PROLOGUE
Jonas
Peters grinned at the slightly older man standing on the second step of the
entrance to the brick building while reaching out his right hand. “Thanks for
the help on the case.”
Frank Sanders shook his head. “I should be the one saying
‘thank you’ a few times, as many cases you’ve helped me on.”
“How’s business, seriously?” Jonas asked.
“It’s
good, Jonas. Some cases really make me some money, and some just pay the bills.
Sure, I miss the days when you and I would bump into each other at the
department on a juicy murder or burglary, but those days are gone. Retirement
pay isn’t substantial, but this gig gives me plenty of traveling money.”
The two men had spent the previous forty minutes in Frank’s
office on the second floor of the Wright building just northwest of the Mission
Inn in downtown Riverside, California.
They had been going over the final paperwork on a joint case they had been
working on together, albeit somewhat apart.

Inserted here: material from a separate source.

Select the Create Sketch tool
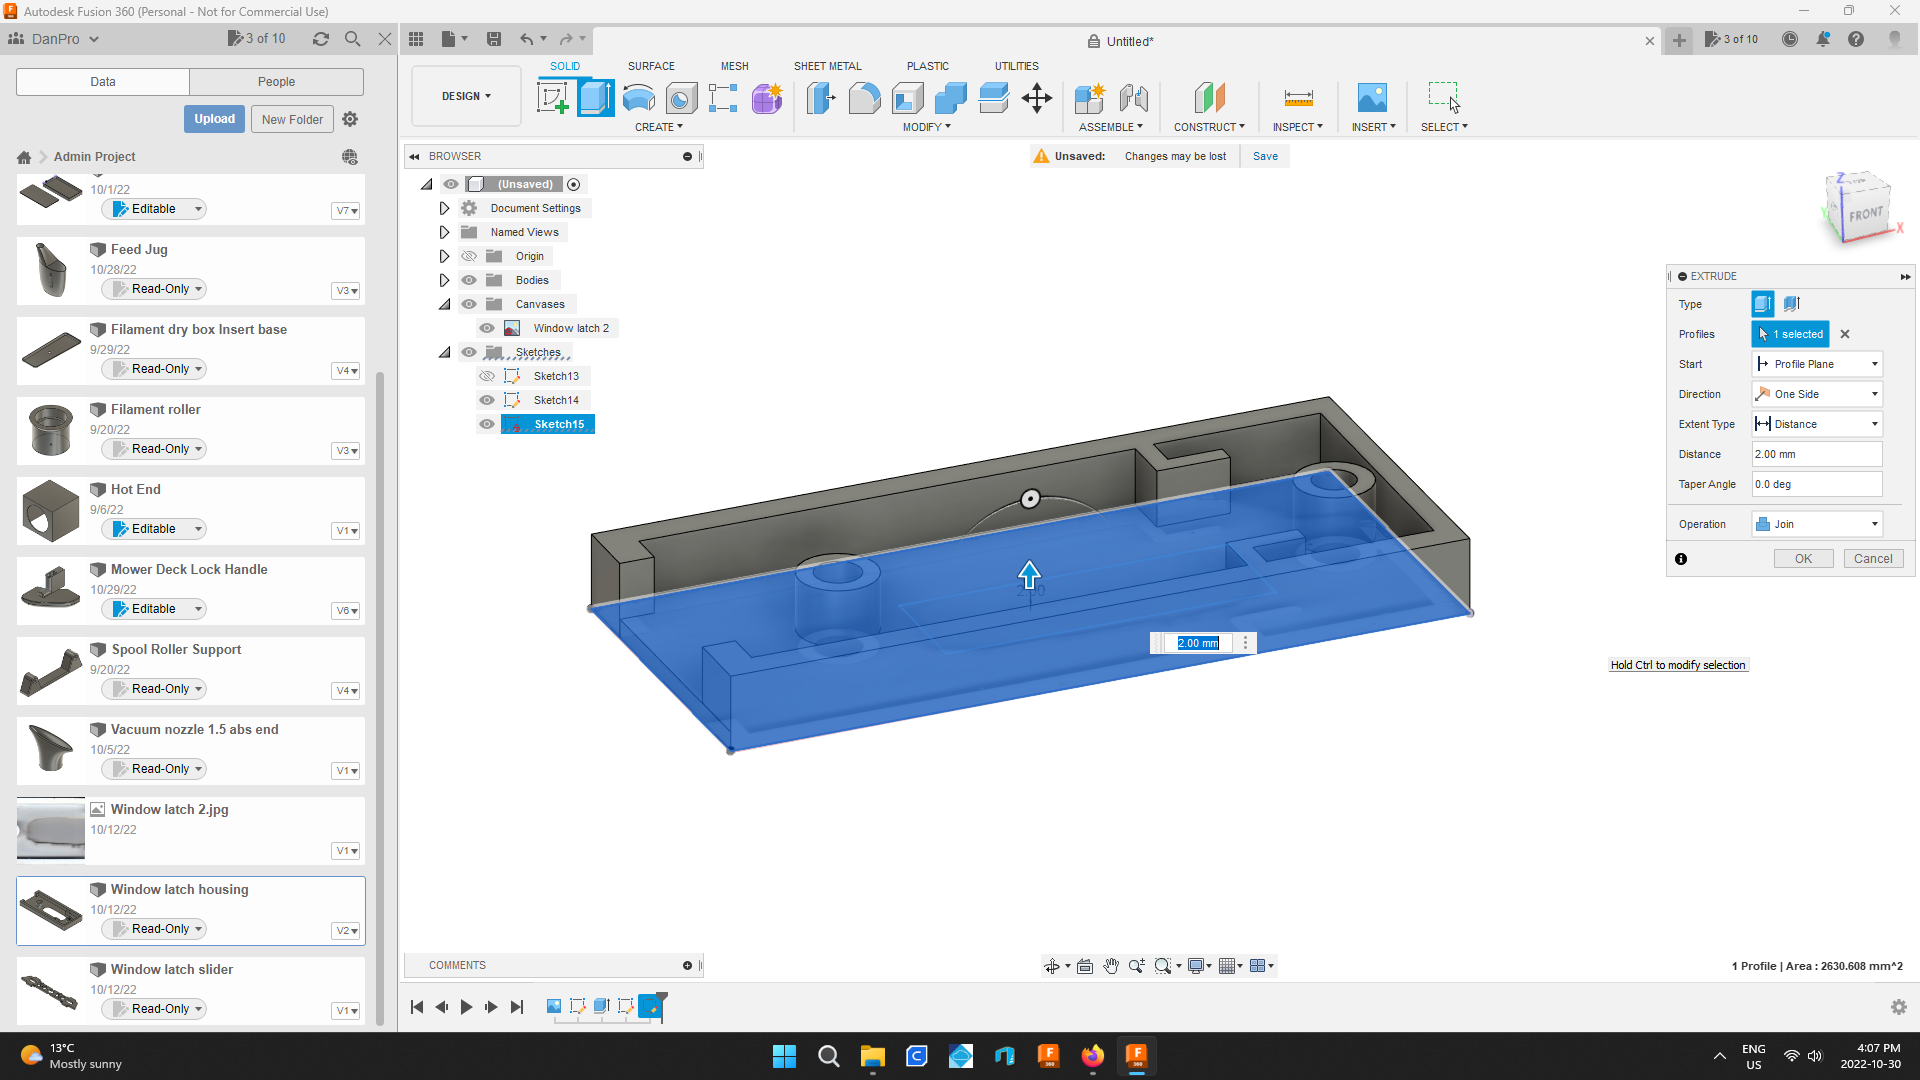The height and width of the screenshot is (1080, 1920). pyautogui.click(x=552, y=98)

Frank had gone from a crimes-against-persons detective to
private detective when he retired from the Riverside Police Department. Jonas
Peters had gone from homicide detective to falling into a bottle of Jack
Daniels and then re-surfacing to finish a case which cost him a dear friend,
along with many innocents. Fortunately, that story had a happy ending, with the
killing of Zachary Marshall, the psychopath who had started it all. It should
have meant the release of the demons Jonas had felt for so many years, but
instead, it just reinforced the negativity of the world in which he had lived
for so long. He wanted out, but did not know how to exit.

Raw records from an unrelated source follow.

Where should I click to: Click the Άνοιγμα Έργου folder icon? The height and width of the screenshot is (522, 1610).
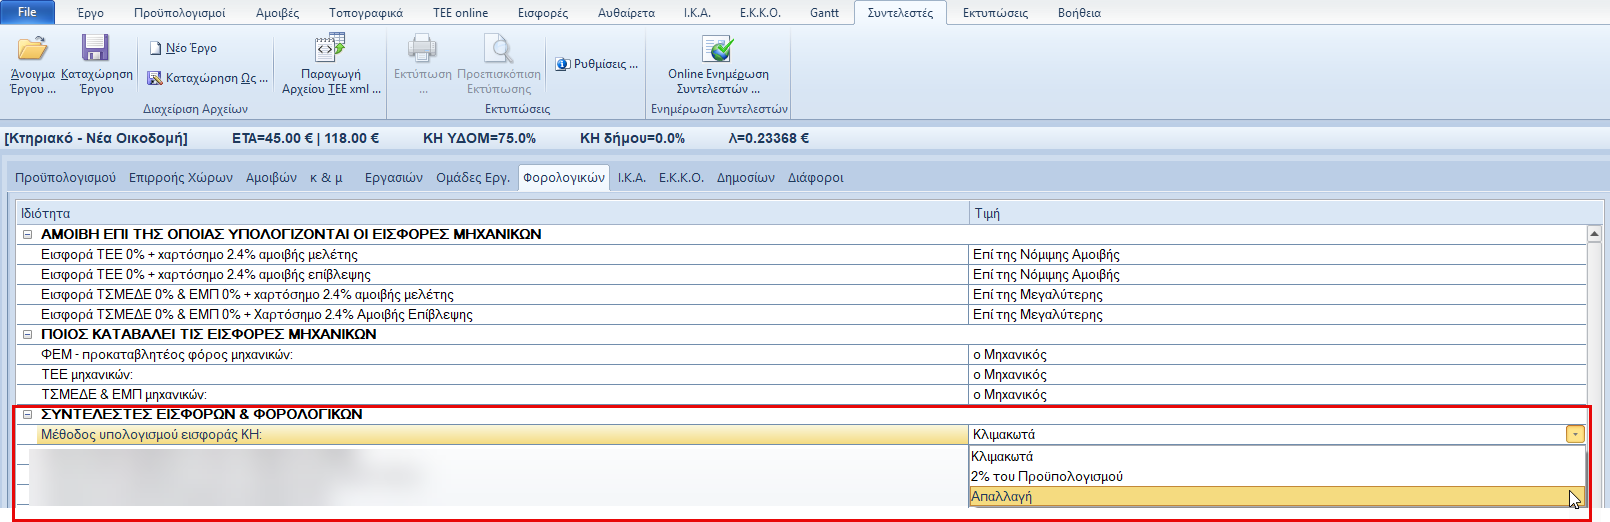pos(32,49)
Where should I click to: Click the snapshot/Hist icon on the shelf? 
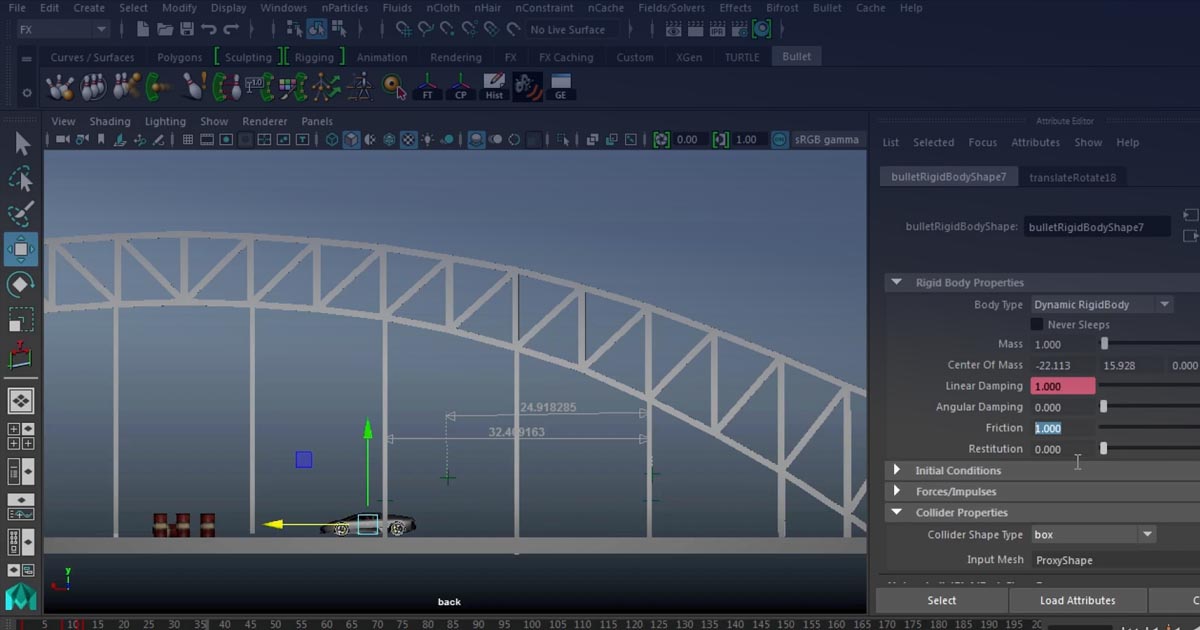[494, 88]
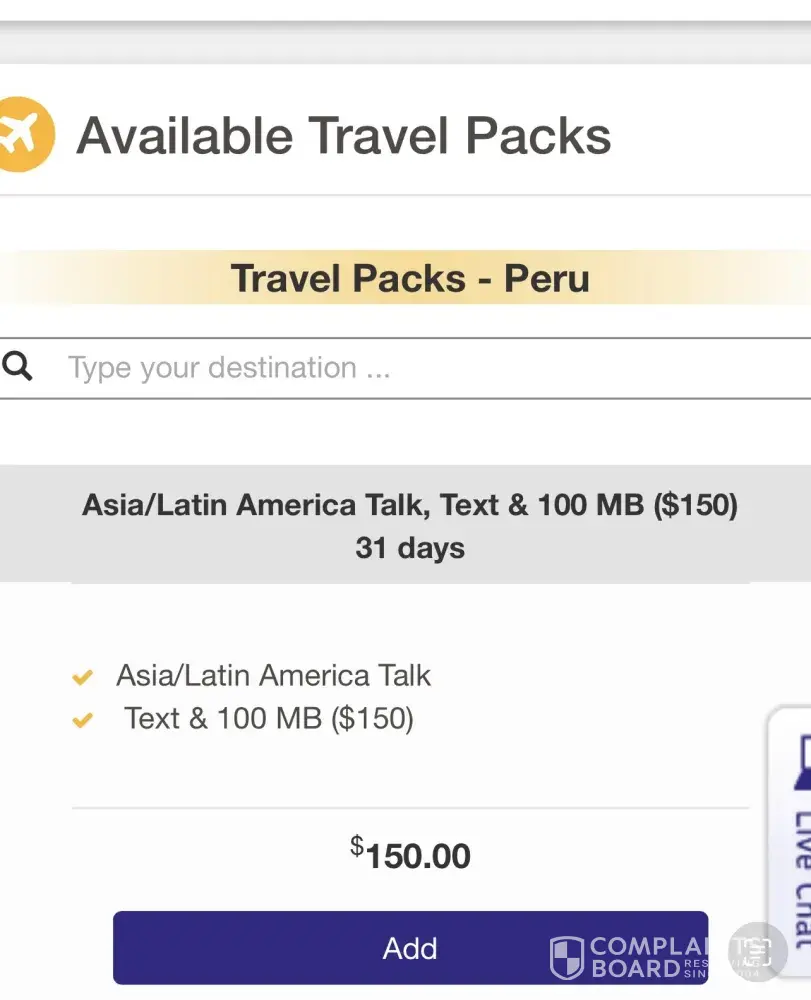Click the Complaints Board shield logo

click(567, 957)
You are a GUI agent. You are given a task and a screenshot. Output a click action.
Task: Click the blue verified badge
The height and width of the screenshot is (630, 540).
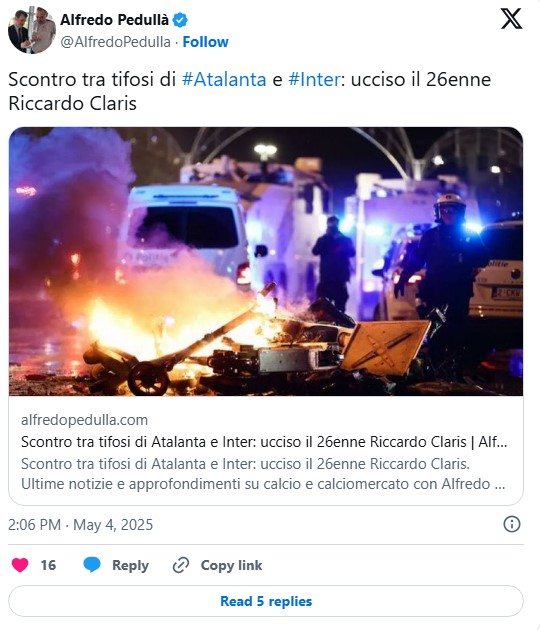tap(180, 20)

Jonas had turned in his badge for the Riverside Police
Department where he worked, and moved to Scottsdale,
Arizona, believing his life might take a
one-eighty. It hadn’t. Jonas eventually found himself on a pension, living on
twenty acres of desert near a small town named Phelan in Southern California
and working a few cases here and there as a private detective. Not a glamorous
job but one, like Frank had responded, that helped make the financial side of
life a bit more comfortable.
Jonas also liked the solitude of the High
Desert. Seemed fewer ghosts circled
there.
He also liked to cry where no one would see him.

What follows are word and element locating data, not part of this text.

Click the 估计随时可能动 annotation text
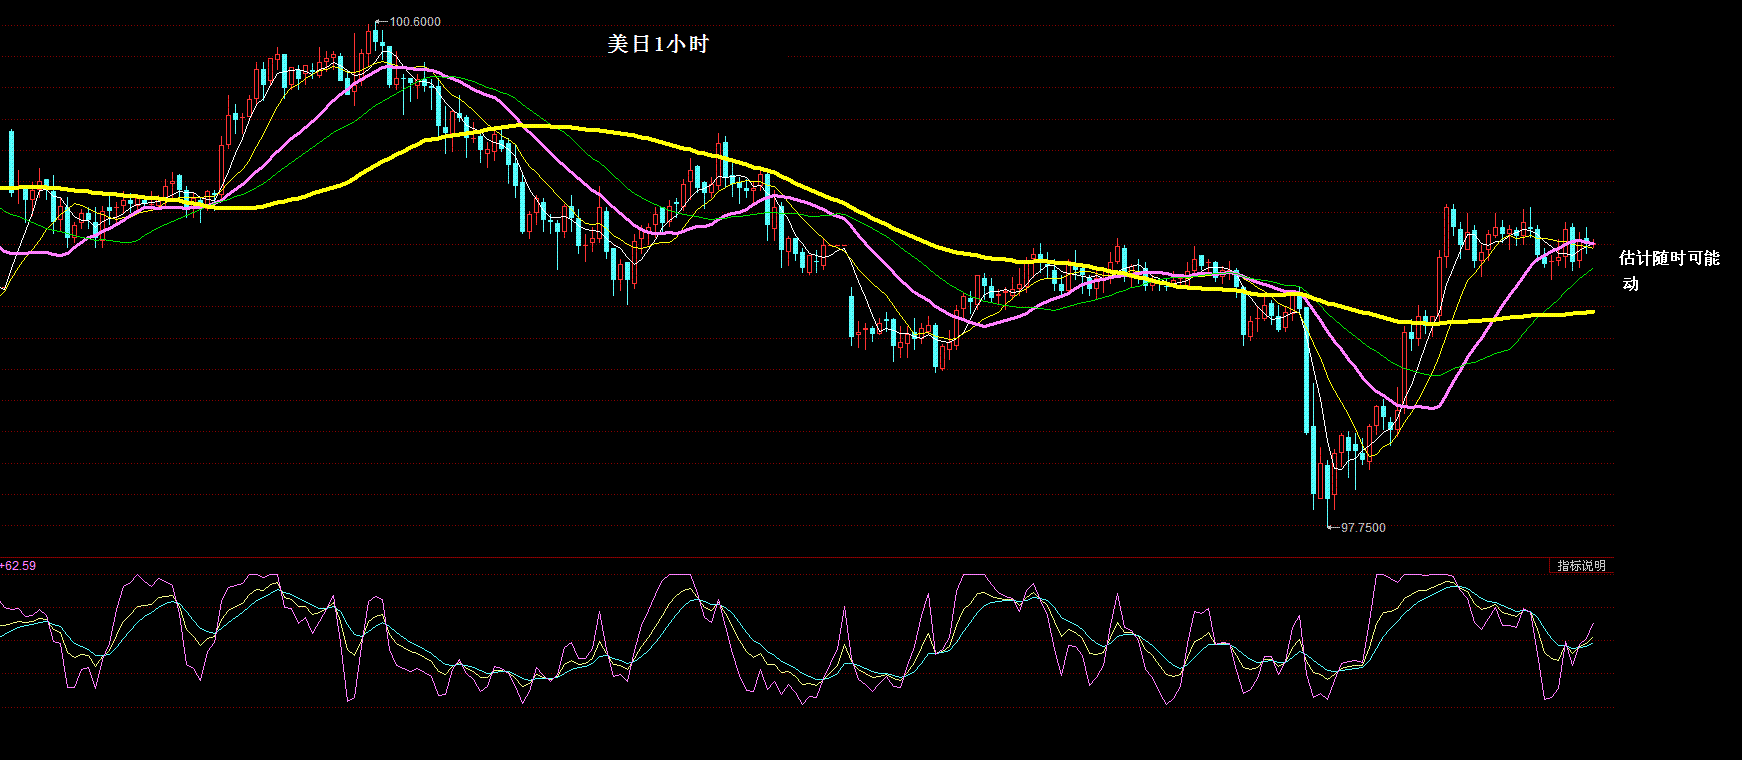1742x760 pixels. 1668,259
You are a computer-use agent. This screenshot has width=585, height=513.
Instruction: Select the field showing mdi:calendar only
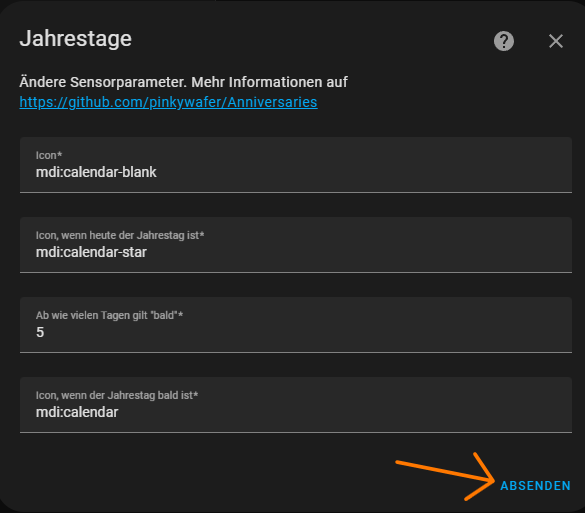point(296,405)
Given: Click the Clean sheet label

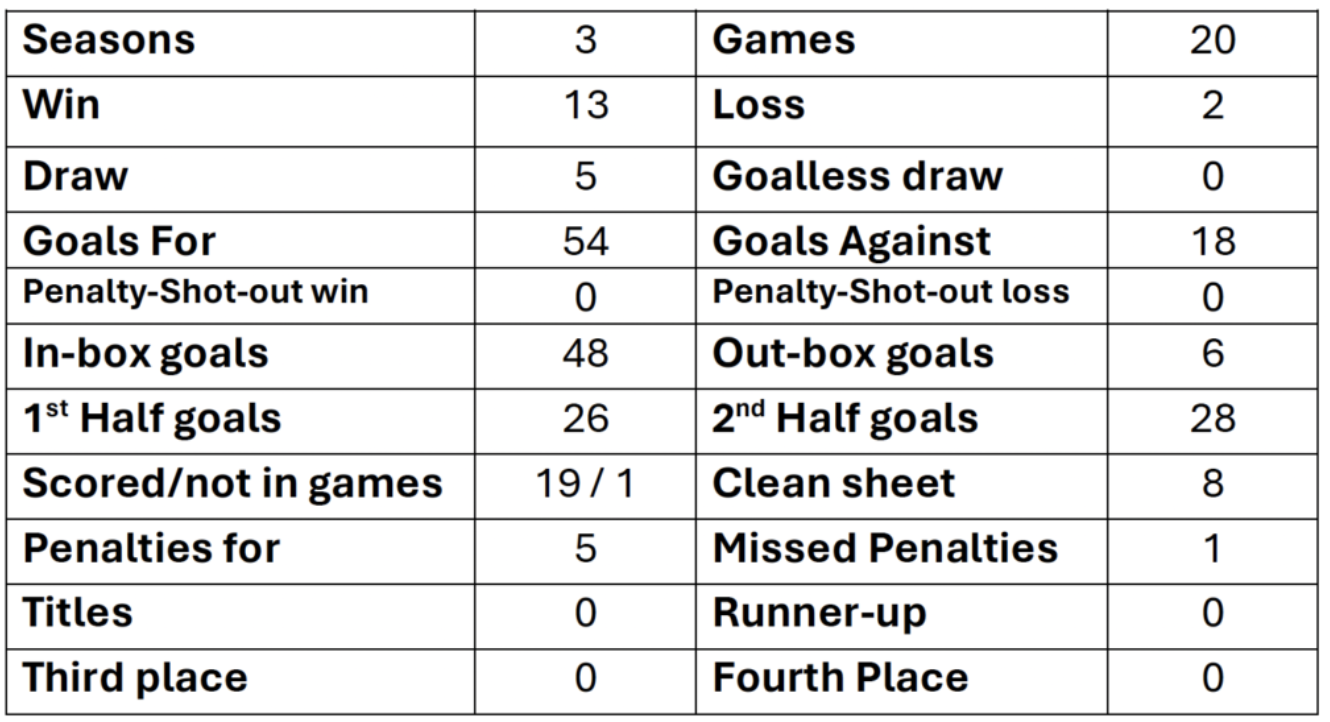Looking at the screenshot, I should (x=834, y=484).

“How’s your life really going?” Frank asked while stepping
down a step and looking his friend squarely in the eyes.
Frank had known Jonas for over two decades while working at
the Riverside City Police Department but had never gotten to know the man very
well. Jonas had always been friendly enough, but to dig into his personal
history was not a door a fellow officer ever tried to venture through.
Jonas had always been somewhat aloof. Not aloof like a
head-in-the-sky sort of fellow but one who always questioned himself and thus
never allowed anyone from the outside to look inside.
“Actually, Frank,” Jonas stated. “Things are looking up for
me recently. The cases I take are ones that I want, and the ones I don’t, I
don’t.”
Frank nodded his rather large square head. “Any women?”
Jonas smiled. “There was in Scottsdale
for a while. A great lady by the name of Samantha—I called her Sam—and we hit
if off well after I retired from the force. You know, after Steve’s murder, I
just had to get out of here, but after a year or so I needed to come back. This
is where I grew up and all I really know.”
“You know, John Steinbeck wrote that you can never truly go
home.”
“Yeah, well, he was right. That’s why I live out in the
boonies in Phelan. Just me and my three dogs.”
Frank grinned. “I like dogs.”
“You have any?”
“Nope, I’m just gone too much to feel like it would be fair
to them.”
“That makes sense.”
“What happened to Sam?”
Jonas shifted his weight from the left to the right. “She
could sense I wanted to move back near here, and we sort of went our own ways.
We reconnected a few months back—you know, sort of a long-distance affair with
texts, phone calls, and the like. She called me the other week to let me know
she would be in Riverside on
business. It coincided with my meeting with you.”
“Serendipitous, I would say.” Frank clapped Jonas on the
shoulder while giving him a wink.
Jonas smiled in return. “Yes, we’ve spent the last couple of
days together, and things were just like they were. We may even try the
relationship again—even if it means some traveling for both of us for now. I
truly love that woman, Frank.”
“And I’m sure she feels the same way about you.”
“I hope so,” Jonas said. “Well, I gotta get going. I promised
to meet her at the Common Grounds in a few minutes. Thanks for helping me on
the case.”
“And vice versa.” Frank held out his hand and shook his
friend’s. “Go and enjoy your cup of coffee.”
I hope she does love you, Jonas—you could use it.